De aanpassing van de hal was symbolisch voor de veranderingen van het onderwijs aan de faculteit Industrieel Ontwerpen. De opleiding was ooit begonnen met een enkele hoogleraar en een enthousiaste staf van praktijkmensen met veelal een technische achtergrond. De faculteit wist zich na 2000 steeds duidelijker een plaats te verwerven in de internationale wetenschappelijke wereld. Een sterke toename van theoretische inzichten werd gekoppeld aan ideeën over de ontwerper die niet zozeer kennis had van ontwerp en techniek van een product, maar zich vooral ook een oordeel kon vormen over wat er gemaakt moest worden en hoe het nieuwe ontwerp in de samenleving zou functioneren.

Na 2000 zou een jonge generatie hoogleraren nieuwe ontwerprichtingen verkennen. De afdeling Marketing en Innovatiemanagement groeide en leverde met hoogleraren als Jan Schoormans en Eric Jan Hultink een bijdrage aan een marktgerichte productontwikkeling. Vanuit de semantiek ontwikkelden zich ideeën over design en ervaring en over design in een sociaal-culturele context. Deze ideeën zijn door onderzoeksgroepen onder aanvoering van Paul Hekkert en later Pieter Desmet en Pieter Jan Stappers succesvol toegepast in onderwijs en onderzoek.

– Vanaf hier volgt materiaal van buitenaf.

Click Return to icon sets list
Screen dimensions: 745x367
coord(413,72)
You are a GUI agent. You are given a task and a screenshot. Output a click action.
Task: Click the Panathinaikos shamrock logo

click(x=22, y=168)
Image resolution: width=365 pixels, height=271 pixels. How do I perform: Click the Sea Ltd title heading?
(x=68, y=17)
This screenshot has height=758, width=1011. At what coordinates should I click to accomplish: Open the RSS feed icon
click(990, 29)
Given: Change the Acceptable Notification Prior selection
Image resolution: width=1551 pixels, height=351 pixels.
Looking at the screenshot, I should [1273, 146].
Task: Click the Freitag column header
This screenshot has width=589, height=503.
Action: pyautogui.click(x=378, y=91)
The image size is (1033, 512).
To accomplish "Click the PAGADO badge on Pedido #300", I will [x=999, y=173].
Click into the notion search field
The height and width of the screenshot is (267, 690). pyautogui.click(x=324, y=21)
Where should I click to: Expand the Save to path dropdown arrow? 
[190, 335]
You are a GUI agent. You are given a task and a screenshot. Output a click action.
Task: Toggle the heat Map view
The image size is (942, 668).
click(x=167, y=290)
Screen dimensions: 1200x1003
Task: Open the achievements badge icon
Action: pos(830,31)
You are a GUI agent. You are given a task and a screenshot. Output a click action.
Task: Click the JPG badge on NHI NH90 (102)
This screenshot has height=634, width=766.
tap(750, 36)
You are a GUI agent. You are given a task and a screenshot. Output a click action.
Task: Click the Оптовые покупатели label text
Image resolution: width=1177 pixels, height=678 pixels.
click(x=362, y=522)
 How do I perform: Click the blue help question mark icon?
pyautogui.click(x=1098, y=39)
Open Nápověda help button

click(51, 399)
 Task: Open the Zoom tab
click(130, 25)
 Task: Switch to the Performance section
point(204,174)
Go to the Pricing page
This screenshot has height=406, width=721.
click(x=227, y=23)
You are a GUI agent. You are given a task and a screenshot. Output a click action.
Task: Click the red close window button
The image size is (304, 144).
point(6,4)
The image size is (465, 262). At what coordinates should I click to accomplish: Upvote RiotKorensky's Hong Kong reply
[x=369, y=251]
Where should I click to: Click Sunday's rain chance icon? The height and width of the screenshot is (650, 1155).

Afstudeerproject Alec Momont, Ambulance-drone onder leiding van Kees Nauta en Richard Goossens, 2014

De voortdurende groei van de faculteit maakte zowel onze studenten- als wetenschapperspopulatie steeds internationaler. Met een verschuiving van producten naar product-servicesystemen als gevolg van de snelheid van technologische ontwikkelingen en maatschappelijke vraagstukken, opereren ontwerpers in een steeds complexere wereld. Aankomende technische revoluties zoals Internet of Things, printen met biomaterialen en kunstmatige intelligentie brengen ook een bijkomende focus op mensen en organisaties. Een mooi voorbeeld hiervan is ethiek in design: in 2017 werd IO alumna Jet Gispen verkozen tot Best Graduate TU Delft met haar ontwikkelde ethische toolkit voor de designpraktijk.